“Thanks, brother. I owe you big.”
“Nah. Buy me a bottle or something, maybe. Looks like you’ve got your hands full here.”
Sherlock simply nodded and followed J.R. back into the apartment. At the door, he turned and faced Gordon, who’d been right behind him. “I’ve wanted to take care of her since the day I met her. I am her rock. I need that as much as she does.”
~oOo~
“You look tired, sweetheart.”
She did. Tired and pale. J.R. had said he didn’t think she’d lost too much blood, and he’d left some iron pills to be on the safe side, but Sherlock didn’t like her color at all. The bruise on her cheek was much more visible now, with the blood cleaned up and her skin so pale. When she was up to it, she was going to tell him who the fuck had done it.
They were alone; after J.R. left, Sherlock and Gordon had cleaned up the mess, and then helped Sadie clean up, and then Gordon had kissed her cheek and shaken his hand, and bid them goodbye, just a few minutes ago.

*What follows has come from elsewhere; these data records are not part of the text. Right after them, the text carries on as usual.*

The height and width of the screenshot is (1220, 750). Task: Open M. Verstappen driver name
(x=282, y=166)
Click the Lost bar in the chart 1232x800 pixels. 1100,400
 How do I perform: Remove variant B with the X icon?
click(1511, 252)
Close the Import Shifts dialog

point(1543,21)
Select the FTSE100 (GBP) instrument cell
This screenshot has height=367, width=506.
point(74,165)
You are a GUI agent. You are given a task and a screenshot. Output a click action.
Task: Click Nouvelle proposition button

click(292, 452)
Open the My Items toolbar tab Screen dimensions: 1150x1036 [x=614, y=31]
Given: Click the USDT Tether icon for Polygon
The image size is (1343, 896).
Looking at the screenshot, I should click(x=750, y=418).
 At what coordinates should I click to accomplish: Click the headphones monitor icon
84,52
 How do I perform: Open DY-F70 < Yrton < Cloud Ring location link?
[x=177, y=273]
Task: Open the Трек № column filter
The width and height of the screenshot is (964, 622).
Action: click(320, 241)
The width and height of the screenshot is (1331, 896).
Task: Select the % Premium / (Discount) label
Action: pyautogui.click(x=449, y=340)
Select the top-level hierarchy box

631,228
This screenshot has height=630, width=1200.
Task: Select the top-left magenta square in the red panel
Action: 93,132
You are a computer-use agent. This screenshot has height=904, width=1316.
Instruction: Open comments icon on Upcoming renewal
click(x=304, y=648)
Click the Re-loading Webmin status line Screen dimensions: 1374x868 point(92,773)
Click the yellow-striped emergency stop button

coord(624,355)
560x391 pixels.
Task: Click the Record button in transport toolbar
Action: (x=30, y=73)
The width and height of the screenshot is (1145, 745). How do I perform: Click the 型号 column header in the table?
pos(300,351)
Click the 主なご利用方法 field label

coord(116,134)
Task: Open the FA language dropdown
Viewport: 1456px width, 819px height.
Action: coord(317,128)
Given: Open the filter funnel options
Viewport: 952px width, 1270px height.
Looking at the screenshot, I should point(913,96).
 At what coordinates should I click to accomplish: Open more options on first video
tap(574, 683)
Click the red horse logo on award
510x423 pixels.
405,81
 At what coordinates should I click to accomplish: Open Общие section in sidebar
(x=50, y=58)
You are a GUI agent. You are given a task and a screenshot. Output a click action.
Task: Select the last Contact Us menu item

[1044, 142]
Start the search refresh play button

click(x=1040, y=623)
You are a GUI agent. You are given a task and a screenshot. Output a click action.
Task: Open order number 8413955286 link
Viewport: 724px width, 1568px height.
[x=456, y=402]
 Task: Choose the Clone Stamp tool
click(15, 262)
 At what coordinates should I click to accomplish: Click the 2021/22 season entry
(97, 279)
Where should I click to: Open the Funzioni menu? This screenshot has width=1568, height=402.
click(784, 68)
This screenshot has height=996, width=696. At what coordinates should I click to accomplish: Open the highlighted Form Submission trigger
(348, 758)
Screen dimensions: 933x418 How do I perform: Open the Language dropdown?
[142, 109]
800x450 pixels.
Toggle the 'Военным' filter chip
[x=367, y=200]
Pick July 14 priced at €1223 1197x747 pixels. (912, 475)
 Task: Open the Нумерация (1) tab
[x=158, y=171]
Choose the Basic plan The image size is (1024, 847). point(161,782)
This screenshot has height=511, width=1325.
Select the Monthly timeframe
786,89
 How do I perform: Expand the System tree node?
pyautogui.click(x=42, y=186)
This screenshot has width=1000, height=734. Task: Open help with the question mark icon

“You don’t have to stay. I’m all sewn up now, and I’m not going to use or cut or anything. I’m okay.”
She definitely wasn’t going to use, because that shit was long gone. That wasn’t why he was staying, though, and it was time she believed it.
He sat on the bed, next to her hip. “I’m not leaving you, Sadie. You need to listen to me now. I love you. What happened last night changes nothing at all, not for me. What happened with Taryn was her fault, and my fault, but it was not your fault. I should have been more open about her, but I wasn’t trying to hide anything. I just…like I said, I just hate thinking about her. It’s you I want to think about. It’s you I want to make a life with.”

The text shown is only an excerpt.